Anm. Dikigoros: Der Beitrag geht im Ergebnis am Problem vorbei, weil weder die Autorin noch die von ihr zitierten Politikerinnen erkannt haben, daß es nicht die Männer sind, die Wert auf eine Beschneidung der Frauen legen - von "männlichem Haß auf das weibliche Geschlecht" kann also nicht die Rede sein -, sondern vielmehr die Frauen selber, nämlich die älteren Frauen, die auf die Beschneidung der jüngeren bestehen. Eine "Integration" im Sinne der in Europa üblichen Promiskuität ist seitens der Migranten überhaupt nicht erwünscht; die Beschneidung soll gerade den Geschlechtstrieb der Frauen hemmen und ihn - wie der Artikel richtig bemerkt - auf die Reproduktion innerhalb der Familie beschränken; zugleich führt die mit diesen Riten verbundene gesundheitliche Belastung zu einer hochgradigen Auslese innerhalb der Migrant[inn]en, da nur die Stärksten und Gesündesten diese Prozedur überleben. Angesichts der bis an den Rand des Aussterbens sinkenden Geburtszahlen der Europäer[innen] und der gleichzeitig erfolgenden explosionsartigen Vermehrung sowohl der in Afrika zurück bleibenden als auch der nach Europa einwandernden Schwarzen, darf man ganz emotionslos einmal die Frage stellen, welches "Rollenverständnis" wohl im Endeffekt das erfolgreichere ist und wie man das Problem der weniger Erfolgreichen am besten lösen soll.
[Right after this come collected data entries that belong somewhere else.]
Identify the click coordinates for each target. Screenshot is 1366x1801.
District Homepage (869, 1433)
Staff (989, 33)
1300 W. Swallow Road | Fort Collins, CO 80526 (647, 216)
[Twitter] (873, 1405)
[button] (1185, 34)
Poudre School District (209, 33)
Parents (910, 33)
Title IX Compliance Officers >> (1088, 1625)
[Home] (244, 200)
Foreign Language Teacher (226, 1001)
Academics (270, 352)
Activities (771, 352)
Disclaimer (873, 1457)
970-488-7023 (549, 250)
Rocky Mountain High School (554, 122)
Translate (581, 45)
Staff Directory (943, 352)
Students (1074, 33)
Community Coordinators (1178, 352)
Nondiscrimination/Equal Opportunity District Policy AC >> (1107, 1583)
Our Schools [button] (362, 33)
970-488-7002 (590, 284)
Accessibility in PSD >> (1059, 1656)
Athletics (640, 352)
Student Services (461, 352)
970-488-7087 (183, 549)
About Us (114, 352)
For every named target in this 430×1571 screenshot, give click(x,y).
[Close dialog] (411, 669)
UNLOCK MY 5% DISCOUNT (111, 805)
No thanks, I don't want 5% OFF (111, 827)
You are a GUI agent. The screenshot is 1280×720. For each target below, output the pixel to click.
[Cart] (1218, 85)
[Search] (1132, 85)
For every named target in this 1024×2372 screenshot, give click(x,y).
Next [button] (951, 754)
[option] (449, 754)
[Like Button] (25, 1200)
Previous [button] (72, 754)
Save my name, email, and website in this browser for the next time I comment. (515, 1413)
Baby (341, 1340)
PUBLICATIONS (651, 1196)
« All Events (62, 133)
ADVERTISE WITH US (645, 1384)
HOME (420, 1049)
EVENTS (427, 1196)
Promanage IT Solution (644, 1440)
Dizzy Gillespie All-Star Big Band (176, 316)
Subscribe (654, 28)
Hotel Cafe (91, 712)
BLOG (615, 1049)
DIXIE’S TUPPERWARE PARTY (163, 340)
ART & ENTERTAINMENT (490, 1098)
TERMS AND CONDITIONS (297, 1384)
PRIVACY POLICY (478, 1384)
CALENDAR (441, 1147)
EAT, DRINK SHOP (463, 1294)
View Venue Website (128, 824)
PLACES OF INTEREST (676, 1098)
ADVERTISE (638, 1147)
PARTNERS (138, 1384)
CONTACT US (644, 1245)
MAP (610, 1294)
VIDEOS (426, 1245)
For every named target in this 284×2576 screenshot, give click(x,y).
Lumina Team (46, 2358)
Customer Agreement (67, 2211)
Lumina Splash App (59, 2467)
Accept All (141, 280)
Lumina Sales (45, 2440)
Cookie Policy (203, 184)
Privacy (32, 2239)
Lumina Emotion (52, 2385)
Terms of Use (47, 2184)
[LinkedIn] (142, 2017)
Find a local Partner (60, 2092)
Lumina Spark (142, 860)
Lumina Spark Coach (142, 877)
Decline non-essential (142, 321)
Cyniker könnten sie dahin gehend beantworten, daß man die Moral der nach Europa immigrierten Schwarzen erst mit der Lebensweise der weißen Frauen untergräbt und sie dann nach Afrika zurück schickt, damit sie dort ein gleiches tun. So könnte gewährleistet werden, daß sich die Schwarzen nicht mehr so stark fortpflanzen und folglich auch nicht mehr nach Europa kommen müssen - und alle wären zufrieden.